— Start —
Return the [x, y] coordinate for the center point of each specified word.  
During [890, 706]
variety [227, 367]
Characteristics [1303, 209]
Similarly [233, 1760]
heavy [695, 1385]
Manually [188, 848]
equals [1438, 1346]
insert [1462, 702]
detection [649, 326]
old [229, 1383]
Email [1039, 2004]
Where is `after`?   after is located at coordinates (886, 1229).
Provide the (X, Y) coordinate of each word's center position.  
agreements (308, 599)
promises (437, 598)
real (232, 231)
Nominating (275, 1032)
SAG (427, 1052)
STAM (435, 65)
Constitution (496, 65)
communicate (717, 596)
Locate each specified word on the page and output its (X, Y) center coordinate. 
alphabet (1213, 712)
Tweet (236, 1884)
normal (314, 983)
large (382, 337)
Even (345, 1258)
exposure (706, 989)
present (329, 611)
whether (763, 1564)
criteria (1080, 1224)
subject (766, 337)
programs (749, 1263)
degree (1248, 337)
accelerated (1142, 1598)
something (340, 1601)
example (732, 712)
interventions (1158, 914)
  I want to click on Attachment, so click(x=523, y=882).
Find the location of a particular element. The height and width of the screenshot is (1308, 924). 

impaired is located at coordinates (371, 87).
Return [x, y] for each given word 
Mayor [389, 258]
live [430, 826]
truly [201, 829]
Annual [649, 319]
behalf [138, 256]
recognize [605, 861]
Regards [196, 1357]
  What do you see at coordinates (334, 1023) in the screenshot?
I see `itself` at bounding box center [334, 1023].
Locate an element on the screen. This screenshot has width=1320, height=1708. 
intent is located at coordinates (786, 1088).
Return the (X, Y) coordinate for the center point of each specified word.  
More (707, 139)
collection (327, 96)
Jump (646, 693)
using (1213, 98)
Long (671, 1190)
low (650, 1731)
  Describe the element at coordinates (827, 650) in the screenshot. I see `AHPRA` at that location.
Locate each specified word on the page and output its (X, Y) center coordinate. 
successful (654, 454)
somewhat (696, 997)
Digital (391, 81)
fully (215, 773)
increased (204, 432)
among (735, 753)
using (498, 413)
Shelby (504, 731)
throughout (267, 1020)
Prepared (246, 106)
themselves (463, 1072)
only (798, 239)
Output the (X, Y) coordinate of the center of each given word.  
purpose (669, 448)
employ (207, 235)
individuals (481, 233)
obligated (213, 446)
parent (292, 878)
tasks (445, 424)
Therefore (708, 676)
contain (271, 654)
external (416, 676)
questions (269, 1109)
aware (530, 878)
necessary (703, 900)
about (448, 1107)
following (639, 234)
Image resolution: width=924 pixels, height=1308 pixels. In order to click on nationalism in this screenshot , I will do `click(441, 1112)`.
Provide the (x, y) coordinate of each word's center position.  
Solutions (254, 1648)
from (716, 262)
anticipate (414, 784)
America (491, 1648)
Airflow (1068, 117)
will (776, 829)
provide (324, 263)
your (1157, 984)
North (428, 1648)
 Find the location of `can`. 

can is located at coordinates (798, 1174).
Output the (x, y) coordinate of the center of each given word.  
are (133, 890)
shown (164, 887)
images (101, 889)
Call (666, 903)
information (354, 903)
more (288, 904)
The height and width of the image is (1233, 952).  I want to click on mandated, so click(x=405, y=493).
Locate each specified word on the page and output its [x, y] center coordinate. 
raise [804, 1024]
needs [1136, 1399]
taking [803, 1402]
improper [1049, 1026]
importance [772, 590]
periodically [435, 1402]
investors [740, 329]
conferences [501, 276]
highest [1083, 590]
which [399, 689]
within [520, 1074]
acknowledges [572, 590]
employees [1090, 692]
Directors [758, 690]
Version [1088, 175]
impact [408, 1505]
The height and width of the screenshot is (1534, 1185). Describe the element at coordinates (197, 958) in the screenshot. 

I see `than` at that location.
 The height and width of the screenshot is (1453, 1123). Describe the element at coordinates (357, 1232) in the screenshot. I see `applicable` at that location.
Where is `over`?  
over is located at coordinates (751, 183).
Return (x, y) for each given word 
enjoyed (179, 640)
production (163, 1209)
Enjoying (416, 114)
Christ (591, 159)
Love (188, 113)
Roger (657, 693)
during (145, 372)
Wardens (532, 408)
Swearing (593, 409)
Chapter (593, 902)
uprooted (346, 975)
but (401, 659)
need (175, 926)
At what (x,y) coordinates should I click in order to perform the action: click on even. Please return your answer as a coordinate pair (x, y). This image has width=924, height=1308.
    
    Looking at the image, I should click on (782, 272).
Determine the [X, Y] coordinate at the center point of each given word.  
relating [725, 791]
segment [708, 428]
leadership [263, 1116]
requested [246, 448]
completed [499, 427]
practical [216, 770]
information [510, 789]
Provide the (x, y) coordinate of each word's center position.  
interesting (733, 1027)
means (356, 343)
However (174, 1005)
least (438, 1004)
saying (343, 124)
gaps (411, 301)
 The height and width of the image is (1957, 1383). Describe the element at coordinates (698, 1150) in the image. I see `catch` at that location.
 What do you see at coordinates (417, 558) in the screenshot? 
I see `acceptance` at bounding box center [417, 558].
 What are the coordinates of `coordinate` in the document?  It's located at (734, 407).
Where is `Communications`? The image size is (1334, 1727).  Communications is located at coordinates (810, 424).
— End —
Put the lines above into a JSON list of strings, with one string for each line and no blank lines.

[
  "Return the [x, y] coordinate for the center point of each specified word.  ",
  "During [890, 706]",
  "variety [227, 367]",
  "Characteristics [1303, 209]",
  "Similarly [233, 1760]",
  "heavy [695, 1385]",
  "Manually [188, 848]",
  "equals [1438, 1346]",
  "insert [1462, 702]",
  "detection [649, 326]",
  "old [229, 1383]",
  "Email [1039, 2004]",
  "Where is `after`?   after is located at coordinates (886, 1229).",
  "Provide the (X, Y) coordinate of each word's center position.  ",
  "agreements (308, 599)",
  "promises (437, 598)",
  "real (232, 231)",
  "Nominating (275, 1032)",
  "SAG (427, 1052)",
  "STAM (435, 65)",
  "Constitution (496, 65)",
  "communicate (717, 596)",
  "Locate each specified word on the page and output its (X, Y) center coordinate. ",
  "alphabet (1213, 712)",
  "Tweet (236, 1884)",
  "normal (314, 983)",
  "large (382, 337)",
  "Even (345, 1258)",
  "exposure (706, 989)",
  "present (329, 611)",
  "whether (763, 1564)",
  "criteria (1080, 1224)",
  "subject (766, 337)",
  "programs (749, 1263)",
  "degree (1248, 337)",
  "accelerated (1142, 1598)",
  "something (340, 1601)",
  "example (732, 712)",
  "interventions (1158, 914)",
  "  I want to click on Attachment, so click(x=523, y=882).",
  "Find the location of a particular element. The height and width of the screenshot is (1308, 924). ",
  "impaired is located at coordinates (371, 87).",
  "Return [x, y] for each given word ",
  "Mayor [389, 258]",
  "live [430, 826]",
  "truly [201, 829]",
  "Annual [649, 319]",
  "behalf [138, 256]",
  "recognize [605, 861]",
  "Regards [196, 1357]",
  "  What do you see at coordinates (334, 1023) in the screenshot?",
  "I see `itself` at bounding box center [334, 1023].",
  "Locate an element on the screen. This screenshot has width=1320, height=1708. ",
  "intent is located at coordinates (786, 1088).",
  "Return the (X, Y) coordinate for the center point of each specified word.  ",
  "More (707, 139)",
  "collection (327, 96)",
  "Jump (646, 693)",
  "using (1213, 98)",
  "Long (671, 1190)",
  "low (650, 1731)",
  "  Describe the element at coordinates (827, 650) in the screenshot. I see `AHPRA` at that location.",
  "Locate each specified word on the page and output its (X, Y) center coordinate. ",
  "successful (654, 454)",
  "somewhat (696, 997)",
  "Digital (391, 81)",
  "fully (215, 773)",
  "increased (204, 432)",
  "among (735, 753)",
  "using (498, 413)",
  "Shelby (504, 731)",
  "throughout (267, 1020)",
  "Prepared (246, 106)",
  "themselves (463, 1072)",
  "only (798, 239)",
  "Output the (X, Y) coordinate of the center of each given word.  ",
  "purpose (669, 448)",
  "employ (207, 235)",
  "individuals (481, 233)",
  "obligated (213, 446)",
  "parent (292, 878)",
  "tasks (445, 424)",
  "Therefore (708, 676)",
  "contain (271, 654)",
  "external (416, 676)",
  "questions (269, 1109)",
  "aware (530, 878)",
  "necessary (703, 900)",
  "about (448, 1107)",
  "following (639, 234)",
  "Image resolution: width=924 pixels, height=1308 pixels. In order to click on nationalism in this screenshot , I will do `click(441, 1112)`.",
  "Provide the (x, y) coordinate of each word's center position.  ",
  "Solutions (254, 1648)",
  "from (716, 262)",
  "anticipate (414, 784)",
  "America (491, 1648)",
  "Airflow (1068, 117)",
  "will (776, 829)",
  "provide (324, 263)",
  "your (1157, 984)",
  "North (428, 1648)",
  " Find the location of `can`. ",
  "can is located at coordinates (798, 1174).",
  "Output the (x, y) coordinate of the center of each given word.  ",
  "are (133, 890)",
  "shown (164, 887)",
  "images (101, 889)",
  "Call (666, 903)",
  "information (354, 903)",
  "more (288, 904)",
  "The height and width of the image is (1233, 952).  I want to click on mandated, so click(x=405, y=493).",
  "Locate each specified word on the page and output its [x, y] center coordinate. ",
  "raise [804, 1024]",
  "needs [1136, 1399]",
  "taking [803, 1402]",
  "improper [1049, 1026]",
  "importance [772, 590]",
  "periodically [435, 1402]",
  "investors [740, 329]",
  "conferences [501, 276]",
  "highest [1083, 590]",
  "which [399, 689]",
  "within [520, 1074]",
  "acknowledges [572, 590]",
  "employees [1090, 692]",
  "Directors [758, 690]",
  "Version [1088, 175]",
  "impact [408, 1505]",
  "The height and width of the screenshot is (1534, 1185). Describe the element at coordinates (197, 958) in the screenshot. ",
  "I see `than` at that location.",
  " The height and width of the screenshot is (1453, 1123). Describe the element at coordinates (357, 1232) in the screenshot. I see `applicable` at that location.",
  "Where is `over`?  ",
  "over is located at coordinates (751, 183).",
  "Return (x, y) for each given word ",
  "enjoyed (179, 640)",
  "production (163, 1209)",
  "Enjoying (416, 114)",
  "Christ (591, 159)",
  "Love (188, 113)",
  "Roger (657, 693)",
  "during (145, 372)",
  "Wardens (532, 408)",
  "Swearing (593, 409)",
  "Chapter (593, 902)",
  "uprooted (346, 975)",
  "but (401, 659)",
  "need (175, 926)",
  "At what (x,y) coordinates should I click in order to perform the action: click on even. Please return your answer as a coordinate pair (x, y). This image has width=924, height=1308.",
  "    Looking at the image, I should click on (782, 272).",
  "Determine the [X, Y] coordinate at the center point of each given word.  ",
  "relating [725, 791]",
  "segment [708, 428]",
  "leadership [263, 1116]",
  "requested [246, 448]",
  "completed [499, 427]",
  "practical [216, 770]",
  "information [510, 789]",
  "Provide the (x, y) coordinate of each word's center position.  ",
  "interesting (733, 1027)",
  "means (356, 343)",
  "However (174, 1005)",
  "least (438, 1004)",
  "saying (343, 124)",
  "gaps (411, 301)",
  " The height and width of the image is (1957, 1383). Describe the element at coordinates (698, 1150) in the image. I see `catch` at that location.",
  " What do you see at coordinates (417, 558) in the screenshot? ",
  "I see `acceptance` at bounding box center [417, 558].",
  " What are the coordinates of `coordinate` in the document?  It's located at (734, 407).",
  "Where is `Communications`? The image size is (1334, 1727).  Communications is located at coordinates (810, 424)."
]